What has happened on the Blackfeet Reservation is not only news — it is history, it is prayer, it is the ancestors speaking through horse and rider alike. The Holding Hope Search and Rescue Equine Team has become the first Native-led equine air scent detection team in this land. Think of that: our horses, once trained for battle and for carrying us through life’s harshest roads, now trained to find the missing, to bring our relatives home.
These horses — Comanche, Jack, and J’ose — carry not only riders, but generations of spirit and memory. They have joined the circle of protectors. When the masks are placed upon them, they know: this is their work, their sacred task, just as our ancestors’ horses once rode into danger to protect the people.
I think of Thomas and J’ose, whose journey together was not easy. At first, the horse bucked him off — a spirit unbridled, testing the strength of the human heart. But Thomas did not walk away. He rebuilt that trust, step by step, until horse and rider moved as one. When J’ose caught the scent and led the way faster than any other, that was more than training — it was the old teaching: we must learn to listen to the spirits of our animal relatives, to trust them, for they see and sense what we cannot.
The Mad Plume family carries a horse bloodline stretching back to the time of Chewing Black Bones. That lineage is alive in J’ose, alive in the sweat, the dust, and the breath of this work. And as Kelsey said, this is not something new — this is something ancient, carried forward. The elders remembered horses trained to carry the wounded from battle. Today, these horses carry us into a new kind of battle — against loss, against despair, against the silence of the missing.
The name itself, “Holding Hope,” comes from a promise — the promise to never stop searching for little Arden Pepion. A child lost, but not forgotten. This team was born from that sorrow, but it has become a light. Through their horses, through their courage, through their prayers, these riders are telling the world: We do not abandon our people. We do not stop looking. We do not forget.
This milestone is not only for the Blackfeet Nation. It is for all Indigenous communities. It shows that our ways — our horses, our teachings, our determination — are strong enough to lead in fields where we were once told we did not belong. Public safety, search and rescue, protection — these are not just government terms. These are our responsibilities as caretakers of one another.

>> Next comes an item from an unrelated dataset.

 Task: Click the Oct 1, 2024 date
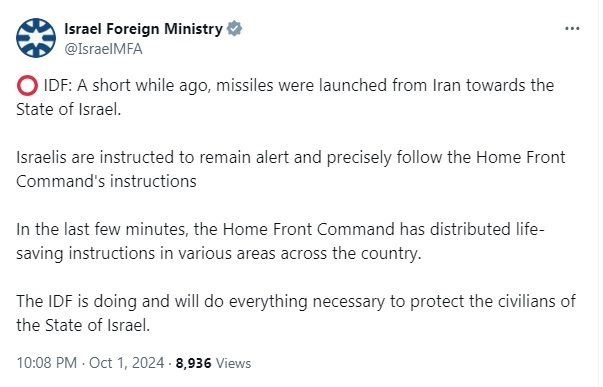point(127,363)
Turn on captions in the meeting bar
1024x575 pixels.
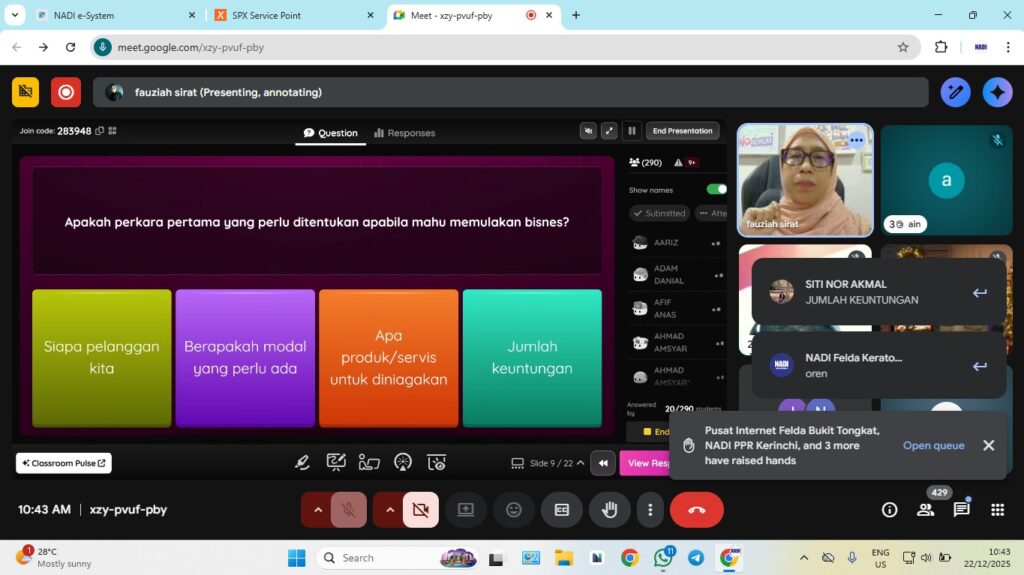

And so I say, let us honor this team. Let us honor Comanche, Jack, and J’ose, who now walk with masks upon their faces, like shields, reminding them of their sacred duty. Let us honor Nugget, Kelsey, Thomas, and all who trained, who sweated, who fell and stood again. Let us honor little Arden, whose spirit still guides the search.
This is how the circle continues:
What was once used to carry us into war, now carries us into healing.
What was once broken between horse and rider is now mended with trust.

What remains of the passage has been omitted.